Tuesday, 15 January 2013

KOSB Officers at Bachelors Walk July 1914

The 2nd Battalion of the King's Own Scottish Borderers (KOSB) were involved in the incident at Bachelors Walk, Dublin in July 1914. They left Dublin shortly afterwards and went to France as the Great War erupted.

2 of the officers involved at Bachelors Walk soon found themselves as Prisoners of War and remained so for the duration.

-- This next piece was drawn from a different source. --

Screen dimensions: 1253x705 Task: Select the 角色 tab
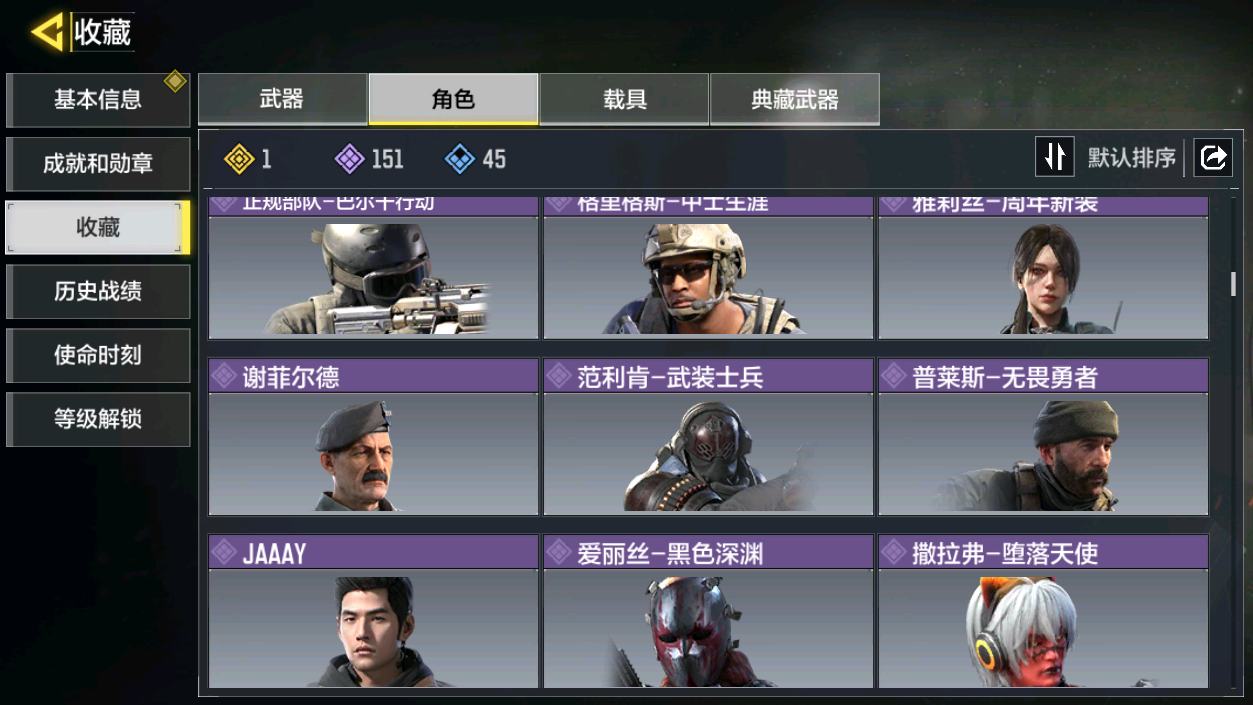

Captain (later Major) Hugh Cobden and Major (later Lt Colonel) Alfred Edward Haig were placed on the "Exonerated Officers List' after their repatriation at the end of the war. This meant that neither was officially blamed for getting themselves captured and that they could claim their WW1 campaign medals.

Newspaper reports after Bachelors Walk suggested that there were 4 witnesses to Irish born Hugh Cobden shooting Mrs Duffy dead. Cobden's mother Georgina (nee Gough) was a great niece of Field Marshal Hugh Gough.

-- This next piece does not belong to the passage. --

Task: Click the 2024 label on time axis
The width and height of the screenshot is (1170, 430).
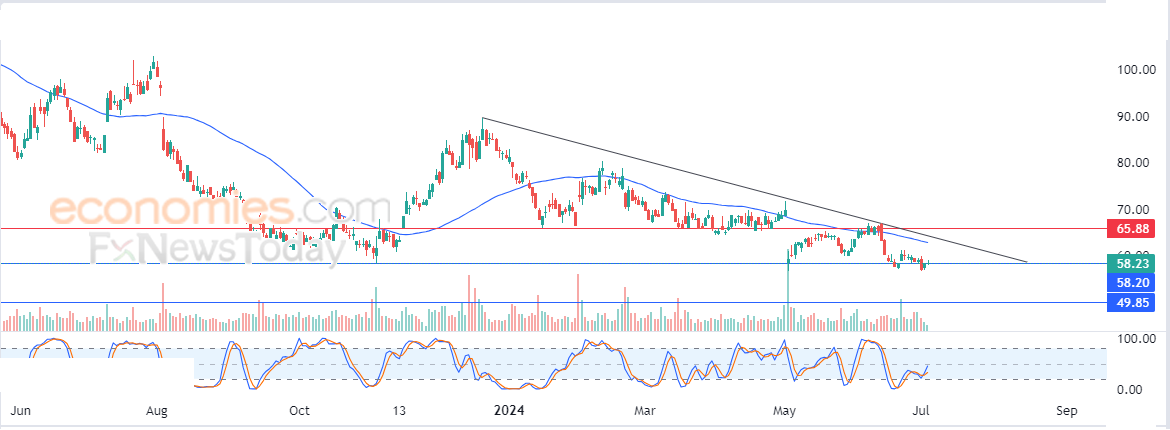Action: (508, 411)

Major Haig was Mentioned in Dispatches on the 20th October 1914. His son was later to follow him into the army but died in what is now Malawi in 1941 with the 1st Battalion, Rhodesia Regiment, attached to the King's African Rifles. Major Haig's father was born in Dublin.

A third officer involved at Bachelors Walk was Dublin born Major Edward Sacheverell d'Ewes Coke. He served through the Great War and was promoted to Brevet Colonel/temporary Brigadier General, 169th Brigade. His father, Major General John Talbot Coke, has been awarded the Canada General Service Medal and promotion for his part in the Fenian Raids of Canada in 1866. He was later a Colonel in the KOSB. Two sons of Edward Coke were to die in Holland in 1944 - one serving with the KOSB and another with the Sherwood Foresters. They are buried in the same cemetery.

All 3 officers were interviewed/questioned by Henry Hanna KC in the aftermath of Bachelor's Walk. Hanna was to then be involved as the defence lawyer in the court-martials that followed the Easter Rising and the murder trial of Sgt Flood, 5th Royal Dublin Fusiliers after the shooting of 2 British officers and 2 Guinness employees during the Rising. He also went on to write The Pals at Suvla, the story of D Company of the 7th Battalion, Royal Dublin Fusiliers.

The Commonwealth War Graves Commission website lists 244 members of the 2nd Battalion KOSB who died in the first few months of WW1. A number are in Germany and I assume that they were wounded soldiers who had been captured.